How to generate multiple pseudorandom number generators?

1

I’m translating some code from another framework into pytorch and they have a specific use-case of generating some data while training the model.

So, the scenario goes like this:

rngs_reserve = 10K
random.seed(seed)
np.random.seed(seed)
rng_seq = PRNGSequence(seed)
rng_seq.reserve(rngs_reserve) # reserve 10000 PRNG keys

# training loop
for step in steps: # run for 10K steps
    data = sample_batch(next(rng_seq), ....) # this uses random generation e.g. torch.randint(generator=rng)
    output = model(data)
    .
    .
    .

As you can notice the rng_seq is an iterator which every time returns a new pseudorandom key which is then passed on to the function generating random numbers, e.g., torch.randint(generator=rng).

So my attempt at converting this into pytorch is the following:

random.seed(seed)
np.random.seed(seed)
torch.manual_seed(seed)

# training loop
for step in steps: # run for 10K steps
    rng = torch.Generator()
    data = sample_batch(rng, ....) # this uses random generation e.g. torch.randint(generator=rng)
    output = model(data)
    .
    .
    .

Questions:
Is this approach faithfully following the original approach?
The goal is to generate diverse data samples during the training so that we minimize overlap between samples generated on the fly, is there a better way to achieve this?

2

Hi Kirk!

The short story is that you really don’t want to use multiple pseudorandom
number generators. (Doing so can perversely make your numbers less
pseudorandom.) For most use cases, it will likely be best to use pytorch’s
global random number generator as it is automatically called by pytorch’s
various random functions.

(Distributed processing is a case where it makes sense to have multiple
random number generators running on multiple processors.)

To answer your specific question: Yes, you can do something like this, but
you need to initialize each instance of rng.

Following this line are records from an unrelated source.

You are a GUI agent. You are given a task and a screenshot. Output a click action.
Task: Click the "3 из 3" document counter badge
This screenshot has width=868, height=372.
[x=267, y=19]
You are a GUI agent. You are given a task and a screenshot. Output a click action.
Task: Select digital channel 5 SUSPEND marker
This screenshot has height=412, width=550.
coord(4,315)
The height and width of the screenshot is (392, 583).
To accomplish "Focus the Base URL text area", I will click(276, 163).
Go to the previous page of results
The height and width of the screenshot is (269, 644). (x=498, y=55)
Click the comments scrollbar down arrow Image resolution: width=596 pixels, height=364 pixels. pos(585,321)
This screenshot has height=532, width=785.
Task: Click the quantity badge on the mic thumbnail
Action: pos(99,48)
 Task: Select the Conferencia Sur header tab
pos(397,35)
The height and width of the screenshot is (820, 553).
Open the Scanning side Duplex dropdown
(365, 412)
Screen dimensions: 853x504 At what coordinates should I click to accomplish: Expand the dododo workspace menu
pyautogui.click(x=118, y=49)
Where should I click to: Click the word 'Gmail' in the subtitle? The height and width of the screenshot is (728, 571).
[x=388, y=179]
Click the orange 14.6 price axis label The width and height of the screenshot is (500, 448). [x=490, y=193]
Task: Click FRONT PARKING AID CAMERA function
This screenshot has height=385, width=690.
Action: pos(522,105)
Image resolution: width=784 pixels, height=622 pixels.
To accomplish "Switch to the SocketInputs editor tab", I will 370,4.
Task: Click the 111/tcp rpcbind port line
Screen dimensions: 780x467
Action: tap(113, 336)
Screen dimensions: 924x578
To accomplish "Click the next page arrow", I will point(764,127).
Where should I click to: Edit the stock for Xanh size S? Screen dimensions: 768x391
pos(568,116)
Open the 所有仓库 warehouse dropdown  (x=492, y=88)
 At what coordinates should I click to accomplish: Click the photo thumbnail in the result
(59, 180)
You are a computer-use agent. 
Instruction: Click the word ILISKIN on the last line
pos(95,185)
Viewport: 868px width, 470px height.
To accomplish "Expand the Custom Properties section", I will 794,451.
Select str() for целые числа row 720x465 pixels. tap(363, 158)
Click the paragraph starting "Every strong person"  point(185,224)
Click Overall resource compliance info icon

You can call rng.seed() to
initialize each rng instance to some sort of “random” seed, or you can call
rng.manual_seed (seed) to initialize rng to your specific choice for seed.

Yes, this is the issue. Unless you use a nuanced scheme for initializing your
individual rngs, you do risk getting “overlap between samples generated on
the fly,”

Yes, don’t use multiple rngs (that you would have to initialize very carefully).
Just use pytorch’s global random number generator that (if well designed)
will not have “overlap” between subsequent sets of samples.

Best.

K. Frank

3

Hi KFrank, thanks for your reply.

So, when you mention pytorch global random number generator are you referring to torch.manual_seed() or something else? Could you please clarify with a MWE?

If we indeed end up using pytorch’s global rng wouldn’t that create samples with overlaps if for instance we sample lots of numbers? e.g., millions?

Another way I was thinking about doing this was using local number generators. For instance, in the code set you seeds for reproducibility and then in the train loop use different seeds for rng.

MWE of main.py

# set the seed for different random functions
os.environ['PYTHONHASHSEED'] = str(seed)
random.seed(seed)
np.random.seed(seed)
torch.manual_seed(seed)
torch.cuda.manual_seed(seed)
torch.cuda.manual_seed_all(seed)


# training loop
rng = torch.Generator() # Is this better to be one instane or generate multiple inside the for loop?
for step in steps: # run for 10K or 10M steps
    rng.manual_seed(step)
    data = sample_batch(rng, ....) # this uses random generation e.g. torch.randint(generator=rng)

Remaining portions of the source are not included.